I am constantly thinking about network and server outages handling. This was my focus few years ago, I worked as an admin/op in a small hosting company and I was bombarded by SMSes from our home-brewed server/service monitoring system written in Perl. The system has bunch of drawbacks so we decided to replace it by Nagios (3 dot something). It has drawbacks as well, and I would say that even more serious in some cases.
I was responsible for the Nagios migration but I am not an op anymore so I have less experience with that. From my point of view, being aware of my limited insight, I can describe some drawbacks in Nagios 3 (= Nagios Core, simply the OSS version you get when apt-get install Nagios3 on top of Debian...).

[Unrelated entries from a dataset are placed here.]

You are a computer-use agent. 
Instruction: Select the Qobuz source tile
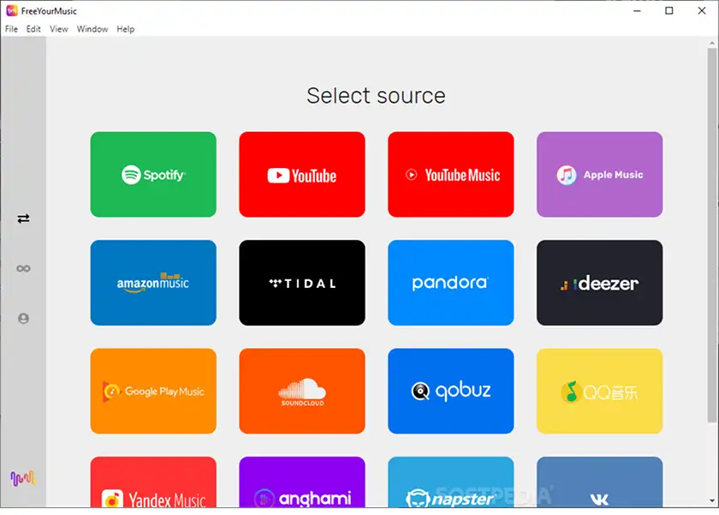pyautogui.click(x=450, y=391)

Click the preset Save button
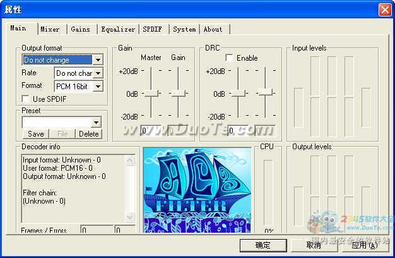coord(36,133)
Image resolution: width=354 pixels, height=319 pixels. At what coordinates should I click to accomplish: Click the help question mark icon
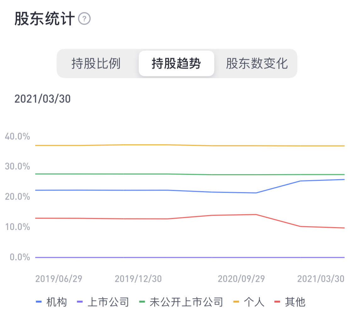[84, 19]
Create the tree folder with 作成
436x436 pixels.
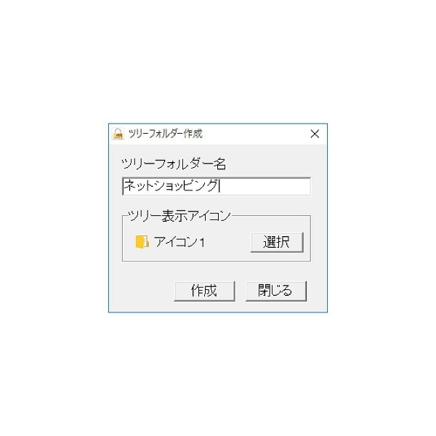pyautogui.click(x=204, y=291)
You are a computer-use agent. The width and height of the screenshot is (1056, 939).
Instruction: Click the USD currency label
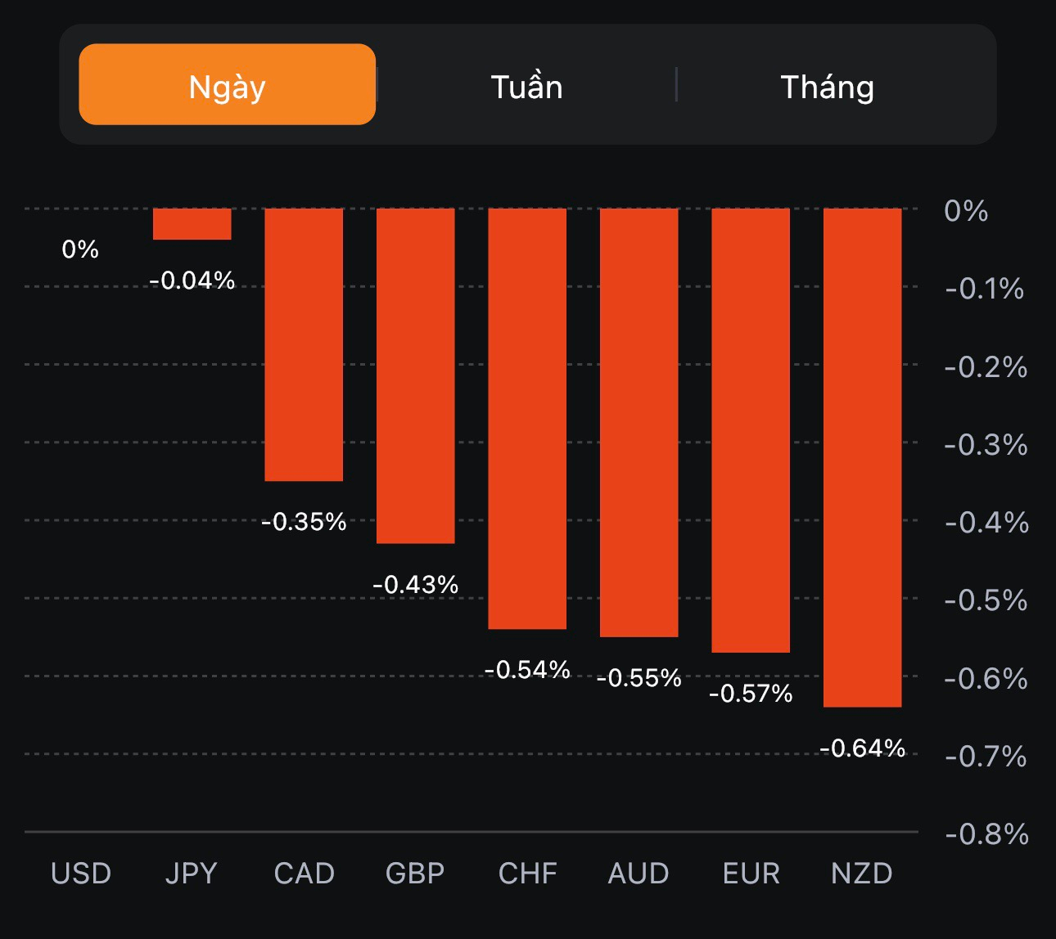pos(80,874)
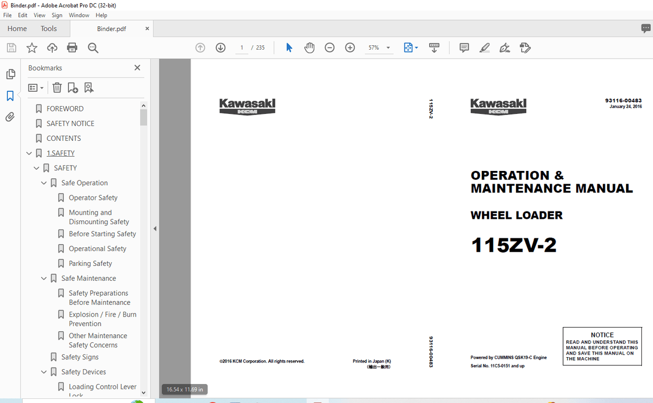
Task: Switch to the Tools tab
Action: click(48, 28)
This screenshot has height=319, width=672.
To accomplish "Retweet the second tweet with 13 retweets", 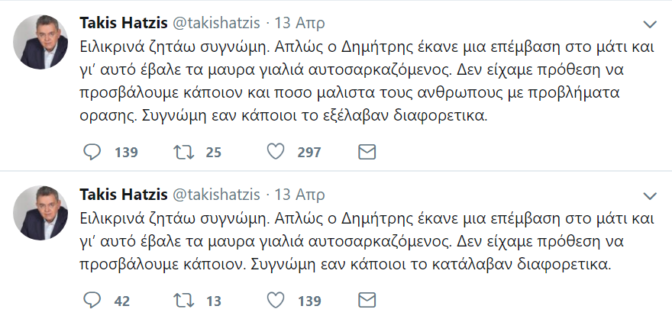I will click(183, 300).
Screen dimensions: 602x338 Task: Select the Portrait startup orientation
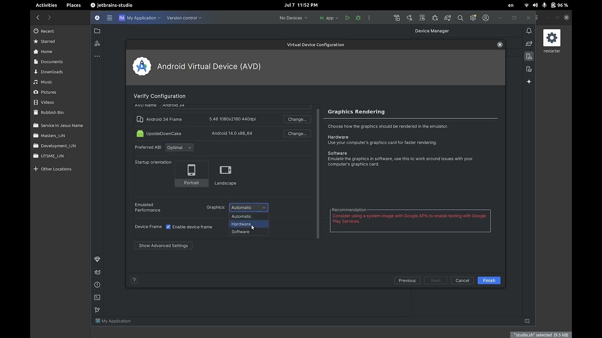click(x=191, y=174)
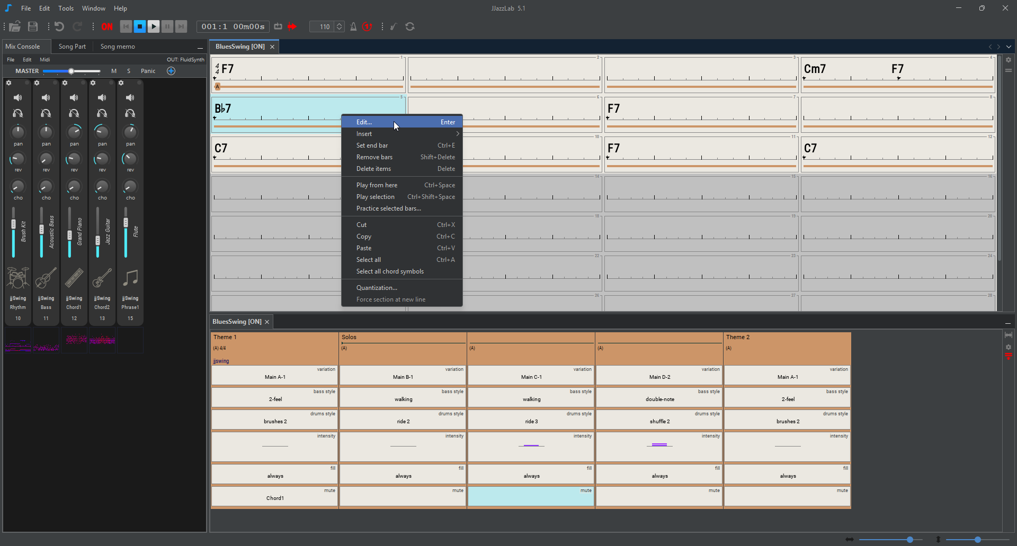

The first one and probably the most severe: The configuration is complicated by nature. In addition Debian forces/strongly suggest some ideas about how you should write the config files. And when you try to do so, you have to read manual which does not give answers to all questions. For example: Are multiple parents in dependency tree of hosts/services in AND, OR or whatever relation? You can find lots of small questions and eventually Google some answers, dig into documentation or whatever, but it takes time. Anyway, writing Nagios configs takes time and one should ask himself: Why? Of course you can use Swiss-made NConf to convert writing config into clicking configs in web interface, but it is not a real improvement. Why can't it be automatic? Let's say the system can auto-discover hosts and test-run all yet-know service tests. If some of tests results to OK, it can suggest that test. It should be able to clone hosts, categorize hosts, make exceptions etc. but on the other hand I prefer text config files over some sophisticated database schema...
The another thing is that sending alarms should be smarter than only triggering scripts like send mail to contacts and send messages to pagers or cell phones in modern days. Well, I like the idea of master alarm. I would like to have a possibility to set some alarms as not crucial for business/system operation and have them listed in web interface/reports and alarmed by less aggressive way to ops. I would like to have a possibility to have some threshold for sounding master alarm and then sending this master alarm (once or N-times but not overflowing ops with hundreds of different and probably correlated errors). And I would like to have a permissive and easy to use system, not a system which does not allow to acknowledge all reported errors and when not acknowledged, it bothers by SMSes over and over. I would like the system to accept my input and respect what I want or want not to save, not like Nagios->Acknowledge->Error: You have to write a comment. Wtf.? I have major network problem, I want to investigate what is going on and not writing stupid comments, especially in situation I do not know what to say, I just want to stop SMSes from bothering me.
I would like to have a monitoring cluster, able to monitor network/servers/services from more locations and give me a overall report. I would like to have a possibility to write own triggers on errors/warnings, to report more complex situations. Let's say that I have a cluster of 10 servers with loadbalancing and I know that 5 servers would be sufficient. I would make sense not to send alarm during nighttime when one of these 10 servers went down. But it make sense to send alarm if only 6 or less servers remains operational. Event more complex situations could be described and it would be nice to set this triggers easily.
And I would like to have a overview on my system. I want to see what is going on, what happened in past and write afterwards how did I solved the problem to have op's log and tip for next time.
I think that technically it should be relatively easy to run few thousands of test each minute on a decent Intel server. Not speaking about parallelization. Then it comes an idea: We have a paradigm/style/philosophy of test driven development. Why not to have a test driven system operation? I think there are two "contras": ComplexNess of configuration and complications with data acquisition and interpretation - i.e. people fears that it would be more complicated to answer a question "what is broken?". But I believe that both "con's" a only drawbacks of current software. Discussion will be appreciated.